我发现了一些较旧的帖子,但他们不会告诉我该怎么做:Python 出样预测 ARIMA predict()和 https://stats.stackexchange.com/questions/76160/im-not-sure-that-statsmodels-is-predicting-out-of-sample
I found some older posts but they wont tell me what to do neither: Python out of sample forecasting ARIMA predict() and https://stats.stackexchange.com/questions/76160/im-not-sure-that-statsmodels-is-predicting-out-of-sample
如何根据上述给定信息预测样本外的数据?
How to forecast data out of sample with the given information above?
帮助非常感谢
推荐答案
两个问题.如错误消息所示,2014-1-3"不在您的数据中.正如文档应该提到的那样,您需要在数据的一个时间步内开始预测.
Two problems. As the error message indicates, '2014-1-3' isn't in your data. You need to start the prediction within one time step of your data, as the docs should mention.
第二个问题,您的数据没有定义的频率.通过从工作日频率数据中删除假期,您将失去对第二天是什么的感觉.我们无法知道第二天应该是现在.您可以为 pandas 编写一个自定义日期偏移量,但这会有些工作.
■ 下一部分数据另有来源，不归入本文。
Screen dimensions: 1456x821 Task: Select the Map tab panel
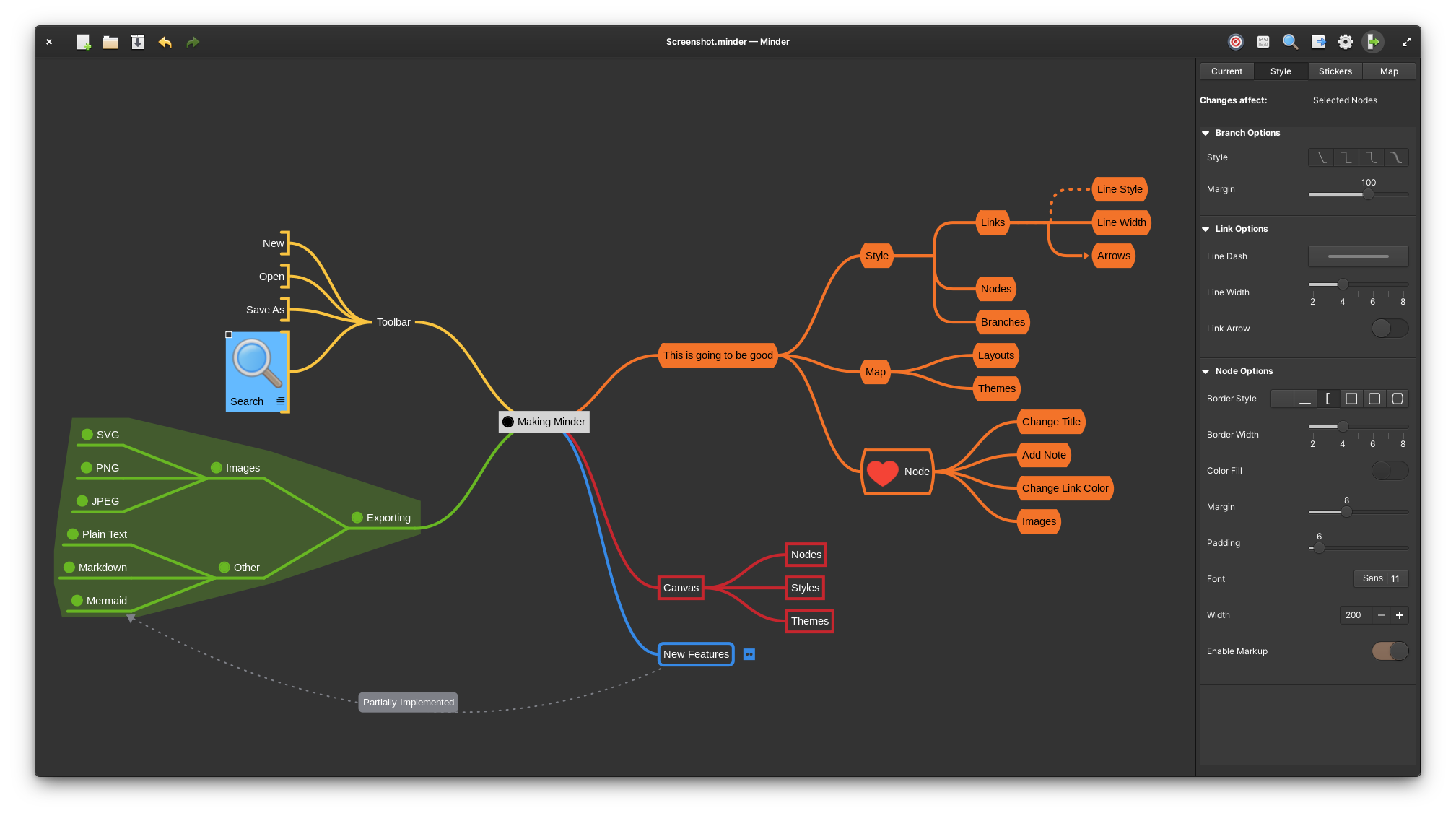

Second problem, your data doesn't have a defined frequency. By removing the holidays from the business day frequency data, you lose any sense of what the next day is. There's no way for us to know what the next day is supposed to be now. You could code up a custom date offset for pandas, but that would be some work.
最简单的解决方法是使用 numpy 数组并删除 pandas DatetimeIndex.
Easiest workaround is just to use numpy arrays and drop the pandas DatetimeIndex.